Is the term “dark comedy” racist? I do not know. I use it to describe movies such as “Arsenic and Old Lace,” in which two elderly ladies kill off their gentleman callers and bury them in the cellar, hence the darkness in the comedy, and I’m far from the only one to do so. I don’t even know what the racial connotation would be in the term (I get the correlation between “dark” and “black,” but it’s the further definition I’m unclear on). Maybe that’s the problem. I don’t know.
We are all equal in God’s eyes, but we do not live in a society that treats us that way, and our view of ourselves and our world is shaped in part by how we’re treated. Several years ago I attended an annual statewide convention for people who, like myself, worked with others with developmental disabilities. The keynote speaker was a woman who was black and in a wheelchair. I don’t know what her disability was, but I surmised it had been lifelong.
“When people ask me how I identify myself, as disabled, black or female,” she said as she summed up her talk, “I tell them I identify myself first as African-American, than as a woman, than, as a black woman with a disability.”
That was an eye-opener. I gained a much greater understanding about why the phrase, “I don’t even see [name of black friend] as black anymore. He’s just [name]” is so degrading. I had long ago realized how bogus it was to say that. If you can see, you see another’s race. What I hadn’t realized was if you’re black, it’s part of your identity. An essential part. If you’re white, it rarely is a significant part of the equation of identity.
When a white person says they don’t see race, they mean, “I’m not adding something to our relationship that would separate you from me.” As I understand it, if you’re black, you’re hearing, “I’m acceptable if I deny an essential part of who I am.” There’s a huge discrepancy in meaning there, and a cartful of issues to sort through.
I’m always timid about adding my comments. Will some barely disguised ignorance show through?
I have several blogging friends who are black, and I follow their blogs and interact with them because I like them. Some of them address race more frequently than others, and I’m always timid about adding my comments to their posts. Will some hidden arrogance, some barely disguised ignorance show through? I’ve had some people reply sharply to my comments, but fortunately, I’ve been smart enough to respond and try to work through any misunderstandings or subtle feelings of whatever I may be expressing.
I’m acutely aware of the danger of sounding condescending.

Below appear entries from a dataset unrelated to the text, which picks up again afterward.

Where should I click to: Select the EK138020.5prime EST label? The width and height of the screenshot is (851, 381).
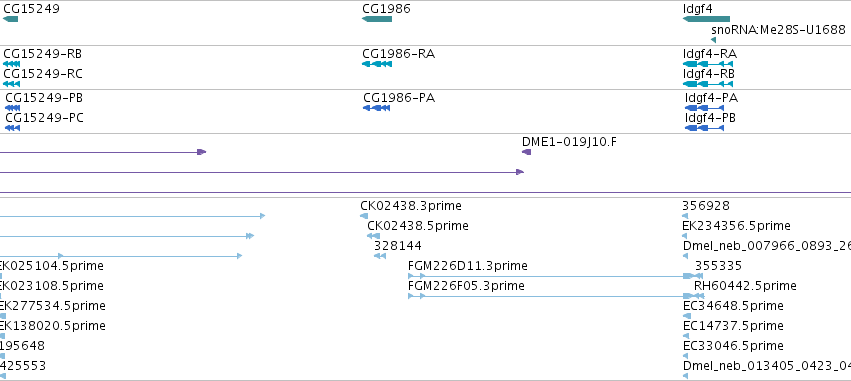tap(53, 326)
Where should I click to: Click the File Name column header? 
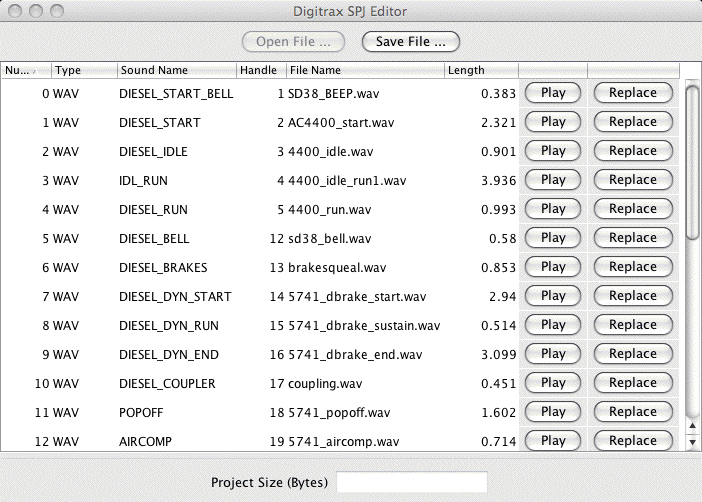364,70
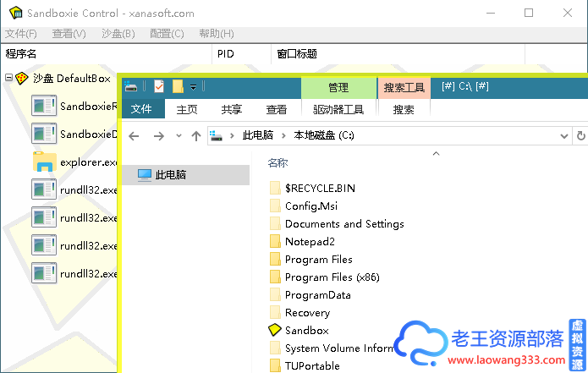The image size is (588, 373).
Task: Expand the address bar history dropdown
Action: 564,135
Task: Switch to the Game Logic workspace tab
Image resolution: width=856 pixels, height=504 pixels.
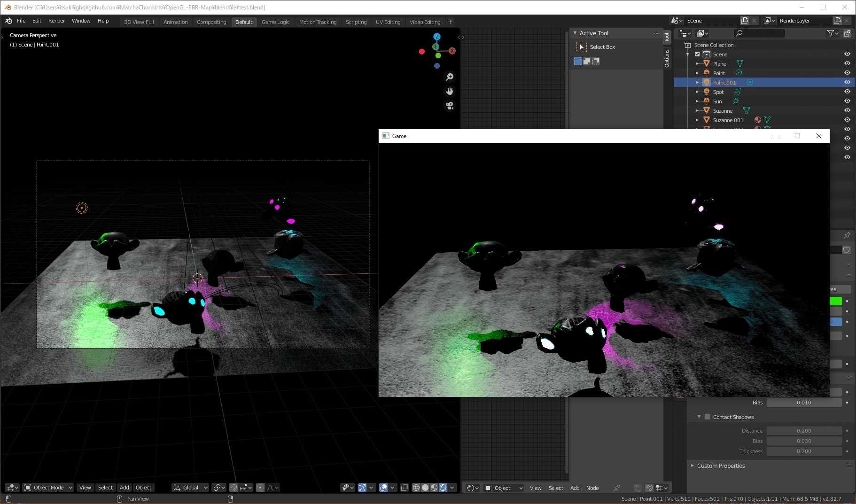Action: pyautogui.click(x=275, y=22)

Plus, when you’re leaving a comment on a blog, the context of Who I Am isn’t there. If you haven’t interacted with me, all you have is my little profile picture, little white me in my pink blouse, to give you any insight into who I am.
I can never fully understand the black experience. I want to be open, empathetic and supportive of all races and other minorities. Even as I write that, I’m reminded I was chastised once for using the term “races” synonymously with “minorities.” I felt like I couldn’t win, although I did have a decent discussion with that blogger.
I’m reminded of Rodney King, victim of terrible racial abuse, who, after his ordeal had been addressed by the courts and the public, said, “Can’t we all get along?” Some people mocked him for saying it, some called it simplistic and even foolish. I don’t want to brush over the evil or painful, but I do want us all to get along.
I know it isn’t that easy.
I’m asking my black friends to bear with me. I sincerely want to do better. I’m asking my white friends to seek understanding. For that matter, we should all seek understanding. The learning and growth are a strengthening process for all of us.
This is a turbulent time for our country, but it’s also a time of opportunity. I hope someday understanding is, indeed, as natural as breathing.
As the man said, you don’t get awards for breathing.